This is the third installment in a multiyear conversation about the evolving role of data and technology in creating more people-centric design. We wrote about User Experience as a lens through which to revisit assumptions about design and create environments that enable performance and satisfaction. In our second, we discuss how Measuring Happiness—which is far more feasible than many people believe—offers new ways to explore the intersection of space and performance. Below, we discuss some near-future predictions based on our experience with clients.
When conversations about workplace and real estate turn to the disruptive potential of artificial intelligence, we sometimes offer a pithy response: it’s impossible to have artificial intelligencebefore one has regular intelligence. That is, one can’t hope to teach a machine to do things that are not yet well understood by flesh-and-blood humans. As we have learned more about cognition and psychology, the chasm between what we can observe and what is automatable actually feels wider, not narrower.

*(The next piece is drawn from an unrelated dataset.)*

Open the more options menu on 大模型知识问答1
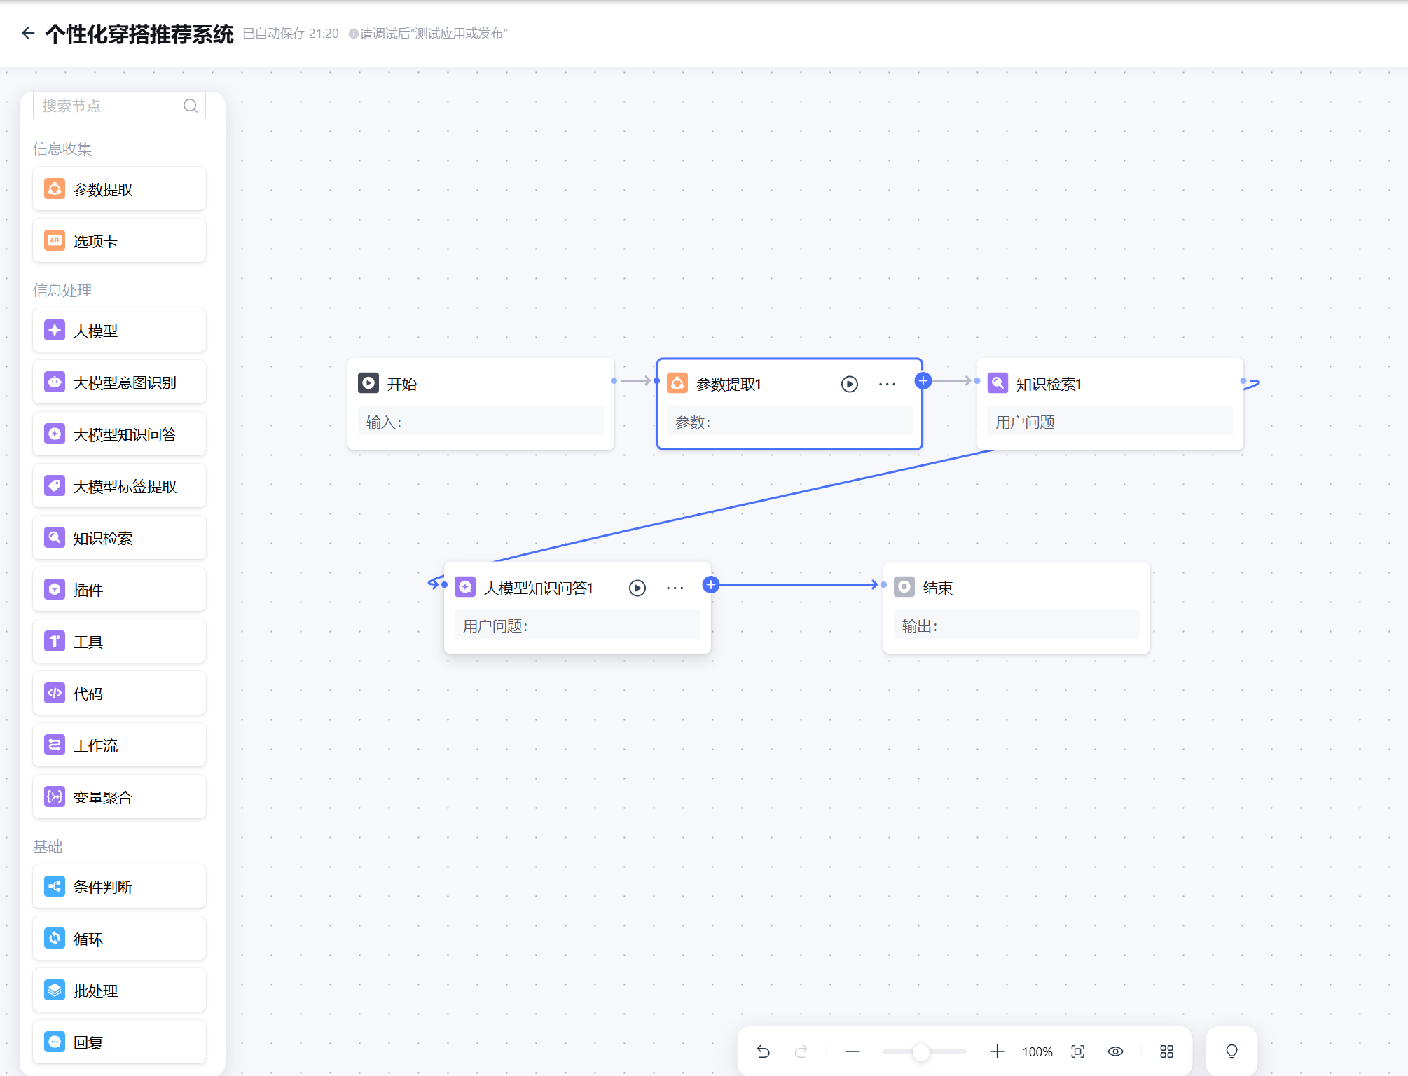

So, it is perhaps unsurprising that AI for architecture and design is still in the early stages of development. Despite quite a lot of pedagogy and thought leadership about design, we don’t really know how people do it—not in a linear, describable, procedural sense that a computer could understand. Computers can be given constraints and be programmed with aesthetic rules of thumb like the Golden Ratio, but these are merely human heuristics, not the capability to make actual judgements about quality.
Even so, the information that is already at our collective fingertips is more valuable than we may think. As we recently wrote for Corporate Real Estate Journal, a workplace is an environment full of tools that are data–enabled, or easily could be: secure access points, destination elevators, computers, mobile devices, and even smart appliances. Today’s tech-enabled workplaces now provide enough data to begin differentiating between human factors that are relatively consistent from place to place—for instance, the positive impact of access to daylight and a clear sense of prospect—and those that are particular to an individual environment and culture.

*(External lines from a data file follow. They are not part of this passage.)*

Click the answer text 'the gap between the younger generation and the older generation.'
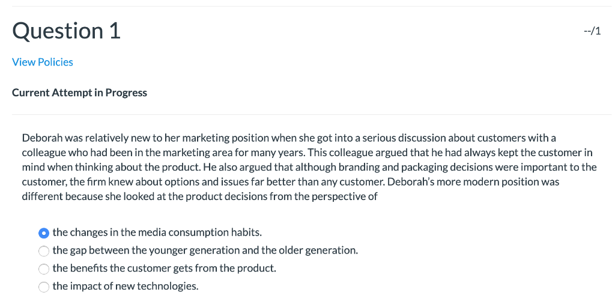This screenshot has width=615, height=307. coord(205,251)
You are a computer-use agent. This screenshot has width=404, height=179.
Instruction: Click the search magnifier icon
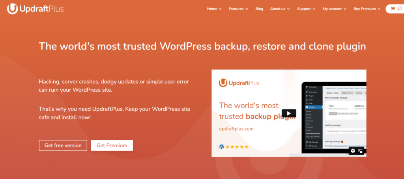(400, 9)
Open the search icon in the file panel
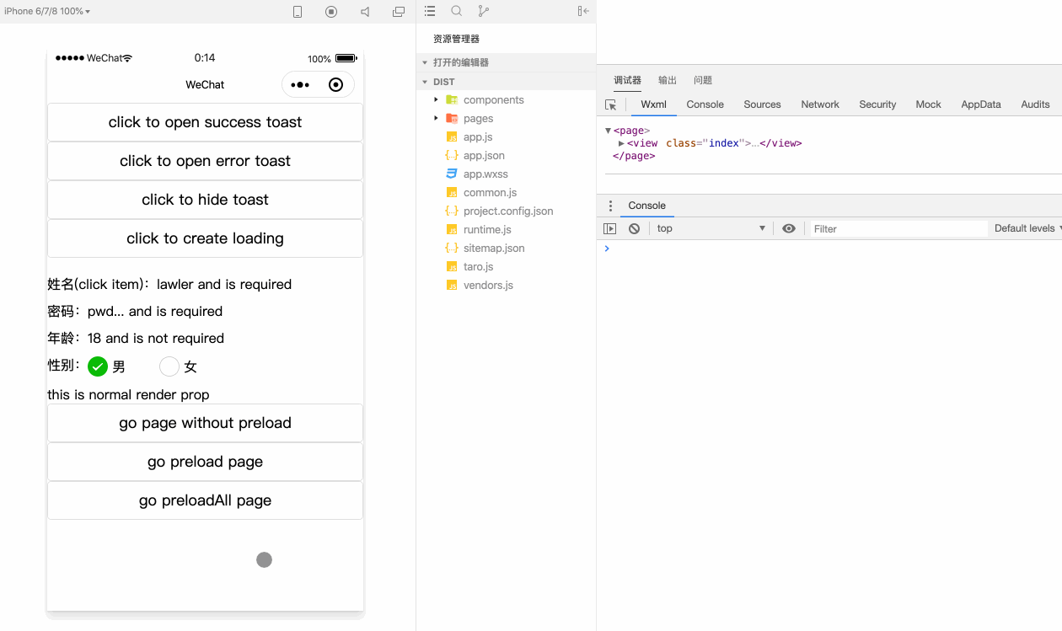Screen dimensions: 1062x631 [x=457, y=11]
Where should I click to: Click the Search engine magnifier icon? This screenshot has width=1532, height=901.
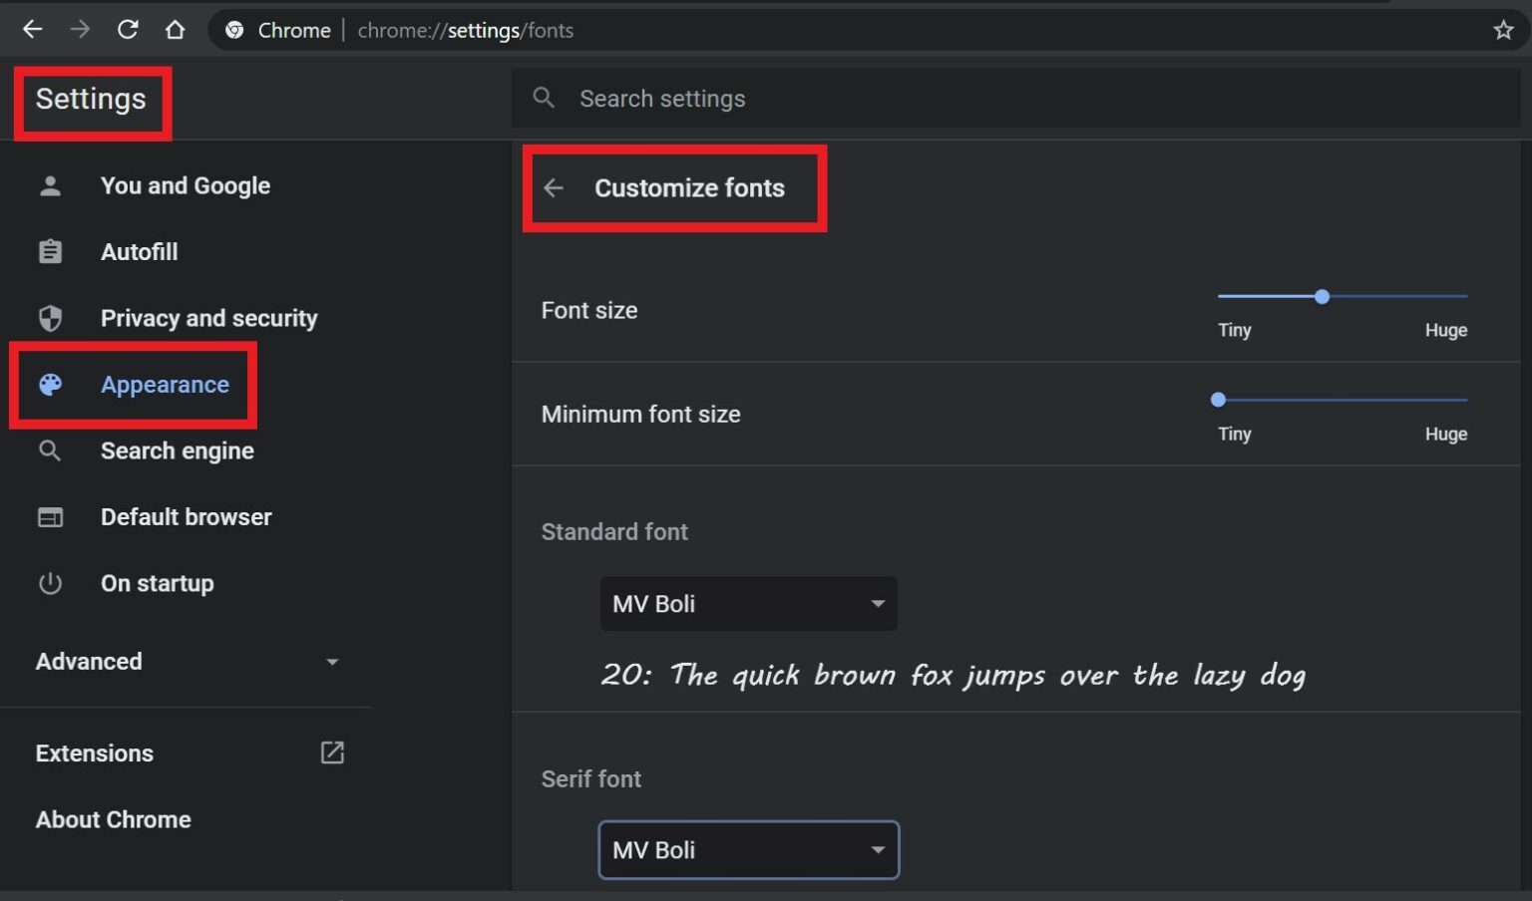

The ubiquity of low cost computing power and the availability of rich data sources have set the stage for a period of rapid innovation in smart offices. Innovators in programs like MITDesignX are continuing to explore the intersections between technology and design—their annual cohort regularly includes at least one AI-themed project. What shape might this all take in the near future?

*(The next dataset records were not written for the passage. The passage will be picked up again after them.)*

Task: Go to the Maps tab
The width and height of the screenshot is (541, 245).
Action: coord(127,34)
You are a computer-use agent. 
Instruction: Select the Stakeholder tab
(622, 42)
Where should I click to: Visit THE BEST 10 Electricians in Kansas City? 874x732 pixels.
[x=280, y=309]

Social data, the difference between math and AI
Compared to human awareness, much of what passes for AI these days is really just fancy mathwith a side of marketing. The exact dividing line between AI and regular computation is a fuzzy one. A fascinating piece by AI researcher Arend Hintze makes clear: if one thinks of AI on a scale ranging from digital alarm clock to self-aware machines that can run the world, we are still pretty far from the latter. Once one understands the way the algorithms are built, the artifice of intelligence often falls away.
Still, a smart speaker is qualitatively different from a calculator. By creating a program of sufficient complexity and giving it access to a rich collection of human-generated data, we have created a simulacrum of intelligence. While it may not be intelligent in the philosophical sense—it lacks free will or self-awareness—it exists in the space between a simple machine and consciousness, and it delivers value to the user.
What really defines artificial intelligence in the sense that people tend to use it may be the type of data that informs an algorithm’s decision-making. To simulate or augment human intelligence, machines must first be given human-centric data on which to operate and human criteria with which to evaluate it. As we like to say, smart buildings are social buildings.